E cominciarno il dispietato gioco: “And they began their pitiless game.” Thus in Orlando Innamorato Matteo Maria Boiardo's narrator describes the opening of a fight between the titular Orlando and one of his enemies, the Spanish Saracen Feragu. The combat between them is a “game,” but the game is “pitiless.” The next sentence takes up the “cruelty” (crudeltate) of what they are doing to one another, and the damage they are doing to one another's shield and armor. But then, out of the blue we are told “Their flesh—enchanted—can't be cut.” Can't be cut? In other words, neither of them can win this ruthless game? Actually, “Neither one was sure he’d win.” The equivalence of the combatants is key. For in a narrative of this type, a heroic narrative and an epic romance, violence aspires at once toward symmetry and precedence as well as gamesmanship. If the world of the novella, as we saw, is about asymmetry, the imbalances of power between perpetrators and victims, and the inevitable inequities of outcomes, the world of the heroic narrative (leaving apart stories about supernatural beings) is all about equivalence, about sustaining and proving equivalence even unto death, even in spite of the fact, or because of the fact, that society (Christian, pagan and Muslim alike) is strictly hierarchical, and the highest reward for entering into a symmetrical combat and emerging victorious is precedence.
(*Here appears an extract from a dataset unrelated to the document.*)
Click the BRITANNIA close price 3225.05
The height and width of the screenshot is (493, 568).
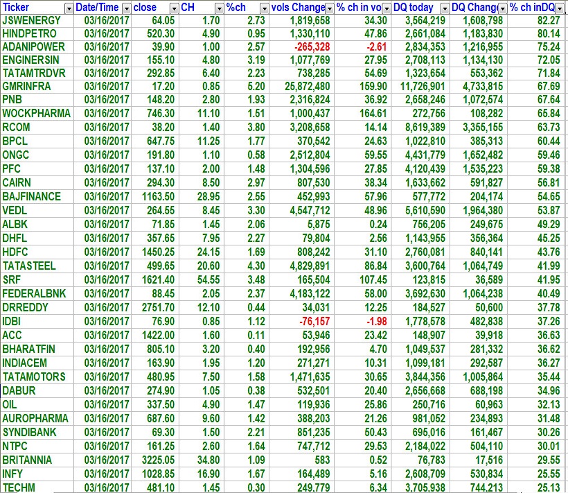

The best fights are those where outcomes are uncertain because the combatants are equal in status and prowess and they can do battle as if following the rules of a game. (The uncertainty of outcomes is also, of course, a key to the narrative drive of the poem, enabling suspense and delay.) In this case, however, as in so many others, the fight is interrupted. A damsel in distress needs their help. And so, for now the “ruthless game” is over.

Orlando Innamorato would never be finished. After 35,000 lines it breaks off, in the middle of the action, the author announcing that he can't go on for now: “while I sing, o my redeemer, / I see all Italy on fire, / because these French—so valiant!—/ come to lay waste who knows what land” (3.9.26).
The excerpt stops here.